Que troquemos, perseverança

abastança, festança, pujança,

e que a amizade perdure na

confiança!

Só sei ...que era um qualquer domingo


Só sei…que era domingo, não sei a data, nem precisar o mês, mas tenho a  certeza que era primavera. As andorinhas povoavam os telhados anunciando a chegada do calor e mostrando que o inverno já tinha virado as «costas», elas voltavam sempre a ocupar os ninhos construídos no ano anterior ou se por acaso nós os houvéssemos destruído construiriam um novo, sempre perto do qual onde haviam nascido, estas aves davam alegria e cor à cidade e nós miúdos muito gostávamos da sua chegada e daquilo que ela representava. O bom tempo, o sol, os dias maiores, propícios a mais brincadeira.
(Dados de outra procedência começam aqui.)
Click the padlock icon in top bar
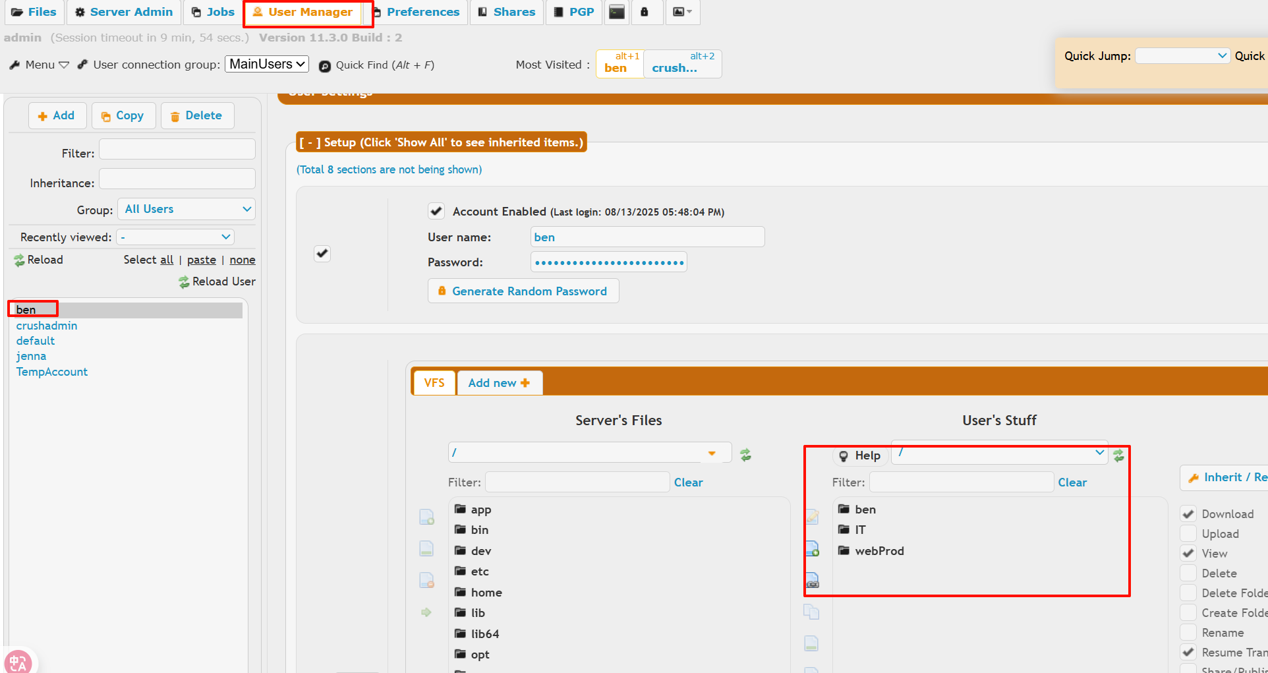Image resolution: width=1268 pixels, height=673 pixels. 645,12

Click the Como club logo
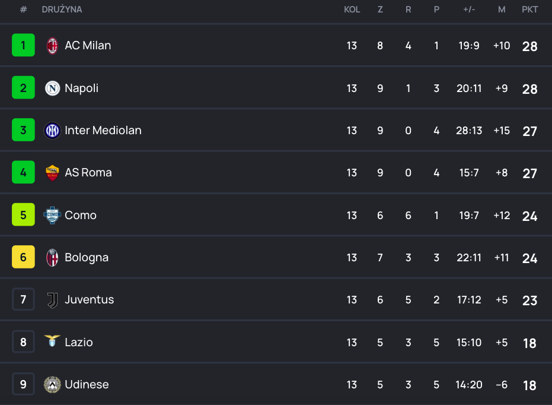coord(52,215)
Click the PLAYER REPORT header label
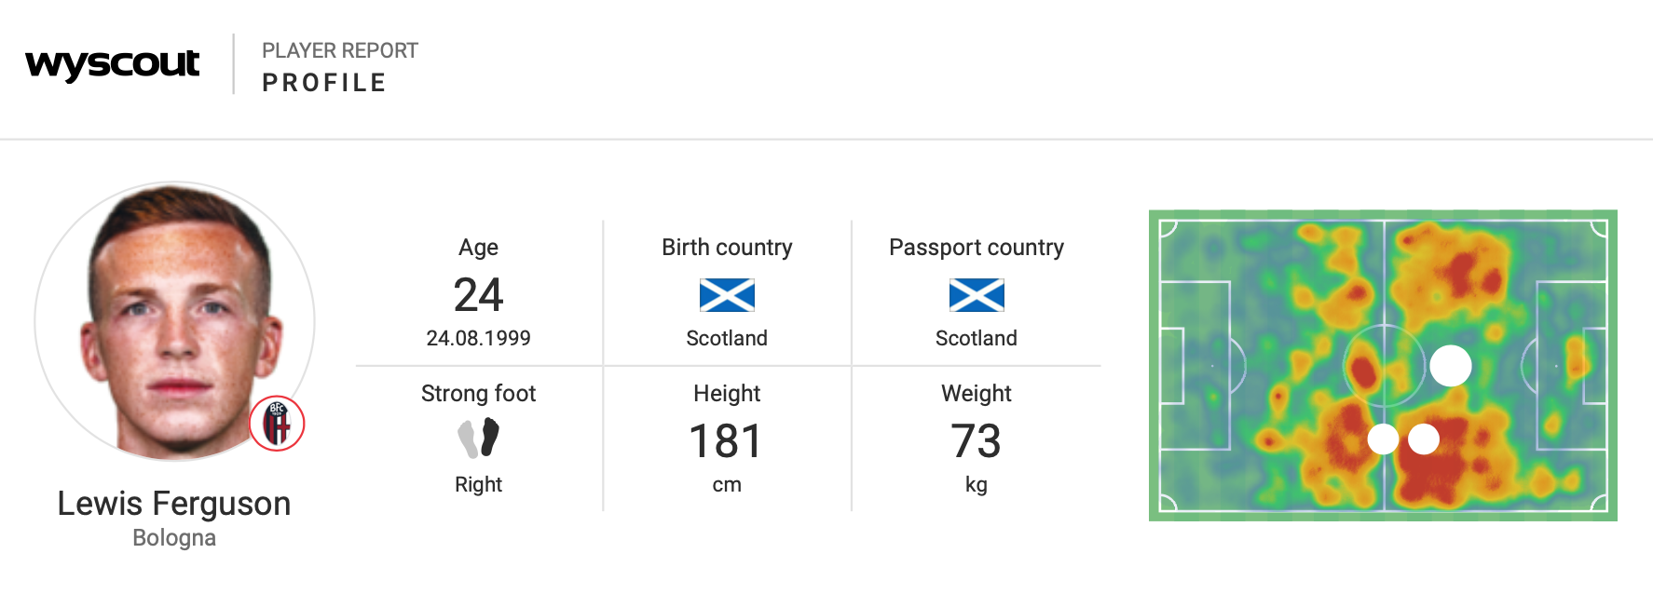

A minha mãe ajudou-me a tomar banho e deu-me para eu vestir a melhor roupa que eu tinha, umas calças azuis escuras, um pulôver de decote em bico, também azul, uma camisa aos quadrados, já muito russa de ter sido lavada muitas vezes. As calças e o pulôver, havia trazido de casa dos patrões, tinham pertencido ao filho mais novo. Era hábito a patroa dar-lhe a roupa que já não servia aos filhos. Eram mais velhos do que eu. Aliás! Eu só vestia roupa usada dos filhos do advogado ou de outros.



Depois de pronto disse-me que eu ia ter uma surpresa:



− Hoje vais conhecer o teu pai!



 Fiquei pouco entusiasmado, não me fazia falta, nunca o tinha visto. Apenas tinha visto uma fotografia sua, quando uma vez «bisbilhotei» a carteira da minha mãe.



Sentia alguma pena de não ter pai para partilhar as alegrias e os fracassos e até jogar à bola, como alguns dos meus amigos faziam, mas já estava habituado, quando eu perguntava ela sempre me dizia que estava em viagem e que não sabia quando voltava, há muito que tinha deixado de perguntar.



Depois de ambos estarmos prontos, saímos em direcção ao Rossio, fomos direitos à pastelaria Suíça. Quando nos aproximámos da esplanada a minha mãe disse:



 – Olha! O pai está ali á nossa espera!



Quando o vi, pensei: – Não é o meu pai, é gordo de bigode e careca, o meu pai até pode já estar gordo, mas não era careca e não tinha bigode, portanto aquele fulano não é de maneira nenhuma o meu pai.



− Xavier dá um beijinho ao pai  – disse a minha mãe quando chegámos. Com pouca vontade lá dei um beijo ao Senhor.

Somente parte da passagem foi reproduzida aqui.